- **Assignment**
Exactly as they appear, retype the lines from the one containing "Given: Click the WDC hard drive icon" through the final line of the data below. Leave pictures out.

- **Records for this exercise**
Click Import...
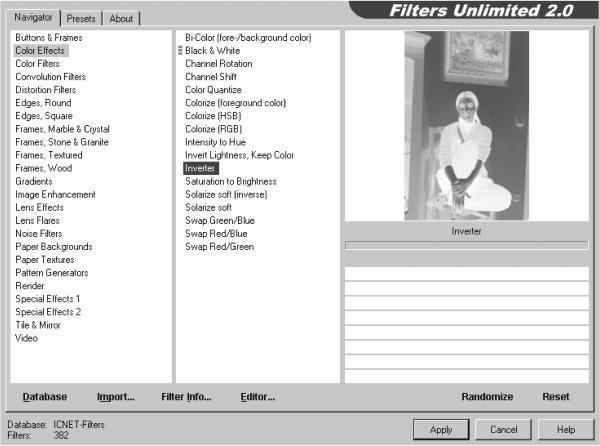Image resolution: width=600 pixels, height=446 pixels. click(116, 397)
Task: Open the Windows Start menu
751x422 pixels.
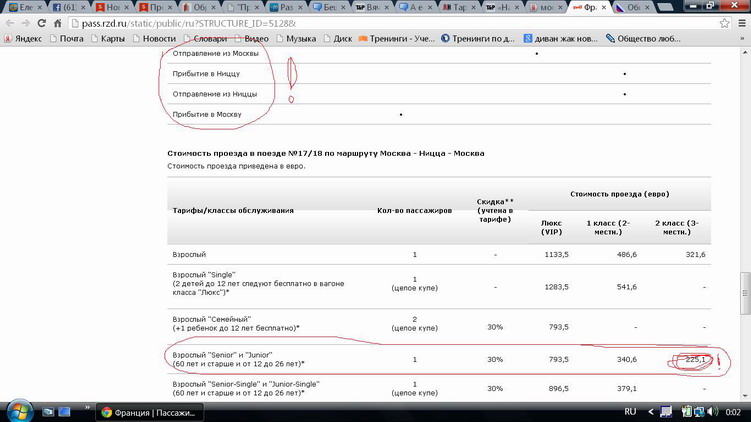Action: [18, 411]
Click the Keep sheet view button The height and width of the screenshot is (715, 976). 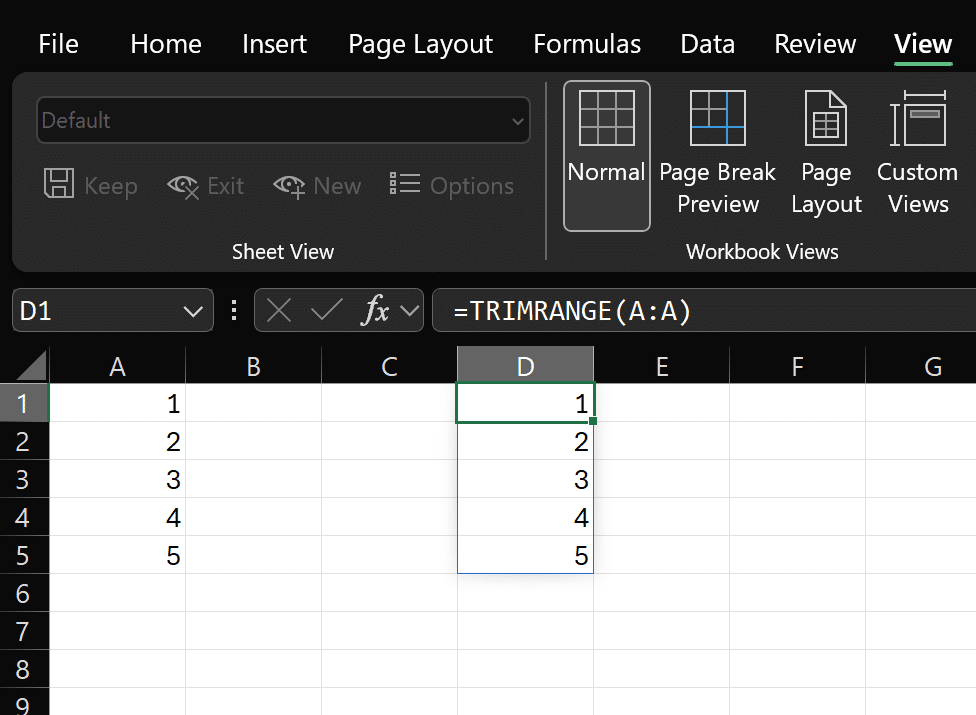[90, 186]

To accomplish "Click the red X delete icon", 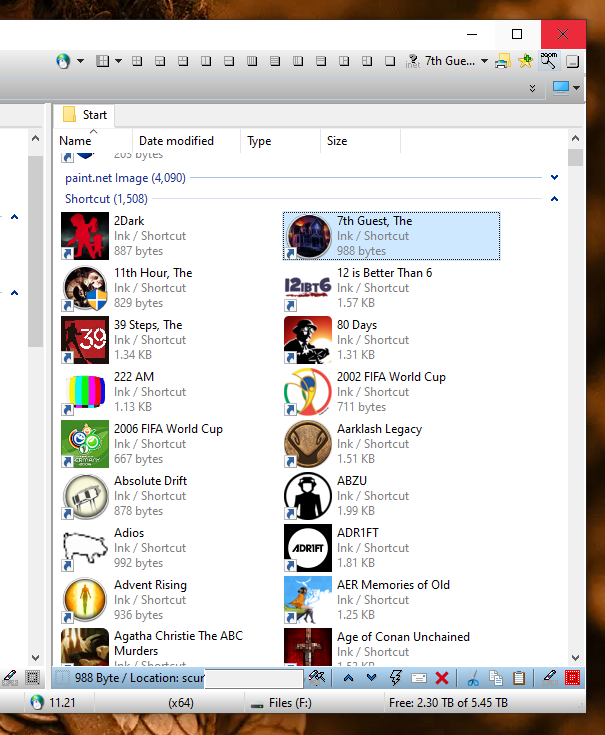I will (442, 678).
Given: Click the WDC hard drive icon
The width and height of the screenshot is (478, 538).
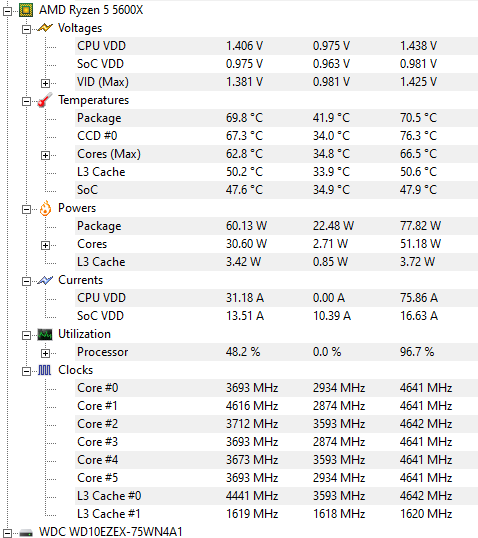Looking at the screenshot, I should point(26,533).
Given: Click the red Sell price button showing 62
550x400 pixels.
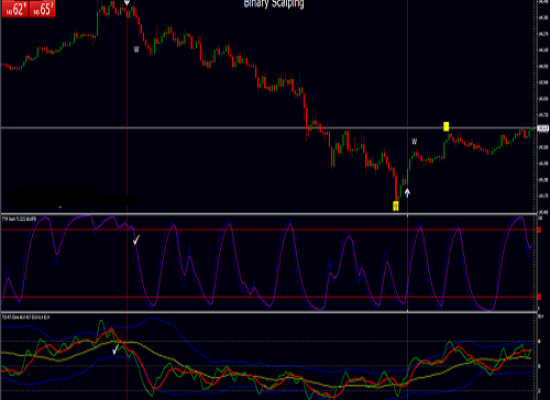Looking at the screenshot, I should click(x=15, y=9).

- **Solution**
Given: Click the WDC hard drive icon
The width and height of the screenshot is (478, 538).
Looking at the screenshot, I should point(26,533).
Given: Click the red Sell price button showing 62
550x400 pixels.
Looking at the screenshot, I should click(x=15, y=9).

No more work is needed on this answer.